My little girls have come up tops. I am so proud of their progress. It is so rewarding to see how much they have learned in just one term. We had a little competition in which every child in the school had to recite a poem, tell a joke or read a story in front of their classmates. The teachers then chose the best of them to compete against others in the same grade and from those the best four in the grade who competed against the best in the phase – in our case that was the Foundation Phase – Grade 1 to Grade 3. What a delight to hear each one do their piece with such confidence and weren’t the Grade One teachers proud when one of our boys came up tops when he was chosen by impartial judges to be the best Speaker in our phase:-) He told a joke with such confidence. He held his audience, stopped to let them laugh and carried on without losing his composure. What a star! Each of the finalists was fabulous.

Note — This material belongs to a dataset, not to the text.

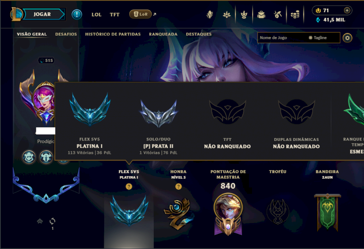Open the Loot hammer icon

And even those who didn’t go through got the opportunity at least to perform in front of their classmates – such good training for the future.
I was kind of in dream mode at our grade planning meeting last Tuesday. “We should do something African for our creative lesson,” I heard my grade head say. “How about patterns in Nature” “I could do a slide show on animals,” I say “zebra stripe, leopard spots, bird feathers – you know.” “Fantastic,” she said and then the kids could create animal print designs.” More discussion went on among my colleagues and it was decided that we would give them an outline of an African pot on which they would create animal print patterns.
What I failed to take in was that this lesson would be open to the public! This only sank in the next week – yes – We’re having an “Expo Day – a creative explosion” Oh great – and I would have the whole grade in the big classroom together for the slide show while people wandered in and out scrutinizing what we were doing. That will teach me for not paying attention! Well the day arrived, and I wore my zebra stripe braces with a white shirt and black pants, got a most helpful gap student to set up my digital projector and screen and did my little things on why animals have stripes, spots and other patterns. The pots turned out magnificently and we had streams of people popping in all morning to see what we were doing. We thought it was great and I hope the visitors did too!
There are more deadlines to meet before the term ends and more importantly more delights to be experienced. One thing is sure – Life at my school is never boring – even if I haven’t yet caught up with the pace.